Esther (Raven Dauda) moves easily between high and low society, white and black, stitching undergarments for the elegant Mrs. Van Buren (Carly Street) as well as Esther’s prostitute friend Mayme (Lisa Berry). Both help her correspond with George (Kevin Hanchard), a worker on the Panama Canal who expresses a matrimonial interest in the nervous, tentative Esther.
Adeptly weaving personal histories into the story as Esther moves between worlds, Nottage’s script offers a wide canvas, and Obsidian Theatre’s production, designed by Tamara Marie Kucheran to suggest the rich variety of this bustling city, literally fills the broad Berkeley stage. Her splendid costumes, some plush and others plain, give further vividness to the period drama.
Though the show takes a while to gather steam, its strong cast brings to life the relationships at the heart of the script. Raven goes from reclusive worker to passionate wife, though with a touch of shyness when she invites a man into her bed. Berry’s earthy Mayme captures the tired, angry regularity of her business with uncaring johns, and her scenes with Dauda vibrate with genuine compassion.
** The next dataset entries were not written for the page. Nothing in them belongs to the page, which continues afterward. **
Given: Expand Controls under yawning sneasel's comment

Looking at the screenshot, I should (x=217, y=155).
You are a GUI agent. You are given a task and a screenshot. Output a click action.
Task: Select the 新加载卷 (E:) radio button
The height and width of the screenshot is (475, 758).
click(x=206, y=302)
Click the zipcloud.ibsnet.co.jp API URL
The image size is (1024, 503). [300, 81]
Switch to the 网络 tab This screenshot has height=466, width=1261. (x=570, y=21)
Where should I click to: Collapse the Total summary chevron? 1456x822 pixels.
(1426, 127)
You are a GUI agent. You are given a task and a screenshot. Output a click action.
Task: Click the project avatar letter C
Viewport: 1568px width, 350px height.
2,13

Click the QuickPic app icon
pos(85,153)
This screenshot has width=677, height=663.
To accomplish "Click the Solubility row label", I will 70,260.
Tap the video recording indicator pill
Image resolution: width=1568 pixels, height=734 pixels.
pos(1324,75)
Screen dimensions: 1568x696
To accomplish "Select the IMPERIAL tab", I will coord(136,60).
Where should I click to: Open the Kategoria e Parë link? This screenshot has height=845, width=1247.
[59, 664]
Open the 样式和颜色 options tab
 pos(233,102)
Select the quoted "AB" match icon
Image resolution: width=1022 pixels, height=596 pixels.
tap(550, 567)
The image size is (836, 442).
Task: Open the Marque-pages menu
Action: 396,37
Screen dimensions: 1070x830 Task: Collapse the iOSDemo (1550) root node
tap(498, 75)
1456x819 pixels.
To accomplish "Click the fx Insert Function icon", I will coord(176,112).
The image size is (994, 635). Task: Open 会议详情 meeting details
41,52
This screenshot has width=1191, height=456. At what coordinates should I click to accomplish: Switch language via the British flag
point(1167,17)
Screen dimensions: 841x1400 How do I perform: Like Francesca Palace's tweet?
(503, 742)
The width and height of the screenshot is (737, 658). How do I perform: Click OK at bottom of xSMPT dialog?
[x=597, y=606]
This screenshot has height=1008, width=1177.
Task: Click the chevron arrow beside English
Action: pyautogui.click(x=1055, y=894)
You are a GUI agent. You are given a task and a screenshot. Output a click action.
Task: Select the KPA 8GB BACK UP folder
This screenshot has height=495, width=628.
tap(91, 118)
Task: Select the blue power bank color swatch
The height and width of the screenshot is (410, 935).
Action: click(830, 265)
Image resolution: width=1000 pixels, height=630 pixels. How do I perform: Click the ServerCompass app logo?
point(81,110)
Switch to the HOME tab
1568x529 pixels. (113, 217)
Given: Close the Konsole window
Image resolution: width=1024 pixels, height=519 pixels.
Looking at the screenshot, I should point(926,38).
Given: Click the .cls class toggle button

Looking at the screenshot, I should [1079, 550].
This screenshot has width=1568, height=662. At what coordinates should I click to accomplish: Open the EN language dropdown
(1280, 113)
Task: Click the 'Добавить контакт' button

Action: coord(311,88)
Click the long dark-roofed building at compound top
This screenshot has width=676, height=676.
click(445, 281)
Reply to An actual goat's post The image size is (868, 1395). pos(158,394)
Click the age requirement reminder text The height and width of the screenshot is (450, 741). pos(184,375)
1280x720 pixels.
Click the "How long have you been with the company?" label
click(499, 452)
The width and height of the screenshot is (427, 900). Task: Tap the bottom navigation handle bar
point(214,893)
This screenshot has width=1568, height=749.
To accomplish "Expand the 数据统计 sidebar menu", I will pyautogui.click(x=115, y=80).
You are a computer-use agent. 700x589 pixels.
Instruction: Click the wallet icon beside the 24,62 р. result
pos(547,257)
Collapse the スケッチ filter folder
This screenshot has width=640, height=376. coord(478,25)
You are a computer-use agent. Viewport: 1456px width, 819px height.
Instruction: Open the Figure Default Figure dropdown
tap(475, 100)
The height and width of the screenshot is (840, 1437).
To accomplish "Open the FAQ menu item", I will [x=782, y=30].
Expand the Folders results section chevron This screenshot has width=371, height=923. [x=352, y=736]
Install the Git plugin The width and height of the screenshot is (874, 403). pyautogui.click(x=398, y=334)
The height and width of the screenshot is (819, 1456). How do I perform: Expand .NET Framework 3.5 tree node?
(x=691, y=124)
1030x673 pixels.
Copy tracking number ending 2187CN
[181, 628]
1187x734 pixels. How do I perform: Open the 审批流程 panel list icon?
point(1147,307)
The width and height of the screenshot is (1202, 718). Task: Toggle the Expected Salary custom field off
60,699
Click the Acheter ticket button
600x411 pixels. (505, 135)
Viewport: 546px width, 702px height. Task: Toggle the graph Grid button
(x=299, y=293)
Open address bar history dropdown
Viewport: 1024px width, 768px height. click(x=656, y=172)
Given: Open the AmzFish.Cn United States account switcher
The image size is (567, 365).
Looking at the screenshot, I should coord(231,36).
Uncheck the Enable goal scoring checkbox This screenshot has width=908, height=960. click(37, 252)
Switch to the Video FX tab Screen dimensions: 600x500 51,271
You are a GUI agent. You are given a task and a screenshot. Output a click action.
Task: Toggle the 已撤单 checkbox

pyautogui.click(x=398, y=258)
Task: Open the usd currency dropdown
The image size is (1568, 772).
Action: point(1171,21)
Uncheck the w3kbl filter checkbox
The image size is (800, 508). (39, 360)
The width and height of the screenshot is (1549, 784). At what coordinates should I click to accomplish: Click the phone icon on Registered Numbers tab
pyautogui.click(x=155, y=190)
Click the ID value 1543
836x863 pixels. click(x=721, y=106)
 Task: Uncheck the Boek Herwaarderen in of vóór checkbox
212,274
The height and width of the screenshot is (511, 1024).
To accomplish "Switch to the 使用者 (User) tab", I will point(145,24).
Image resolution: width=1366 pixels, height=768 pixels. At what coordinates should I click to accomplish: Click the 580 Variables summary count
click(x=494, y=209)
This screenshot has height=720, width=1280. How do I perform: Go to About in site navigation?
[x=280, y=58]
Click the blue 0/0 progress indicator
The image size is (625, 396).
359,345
Street’s stylish, bored Park Avenue wife, neglected by her husband, moves inexorably toward tragedy. It’s only in Esther that the character finds someone who will listen to her, and she holds onto the seamstress with a desperate grip.
Hanchard’s George – cleverly kept in shadow for the play’s first act, for he exists more in Esther’s imagination than reality – becomes an unexpected force, charming and unreliable, in the second act.
Rounding out the performers are Marium Carvell, who has powerful moments as Esther’s busybody landlady, and Alex Poch-Goldin as a cloth merchant who offers Esther some warm though unspoken tenderness.
Not every emotional episode resonates fully, but director Philip Akin offers some fine moments, including a tableau at the end of the first act that captures the crazy-quilt nature of Esther’s relationships, as disparate as the actual quilt that plays a part in her dreams of the future.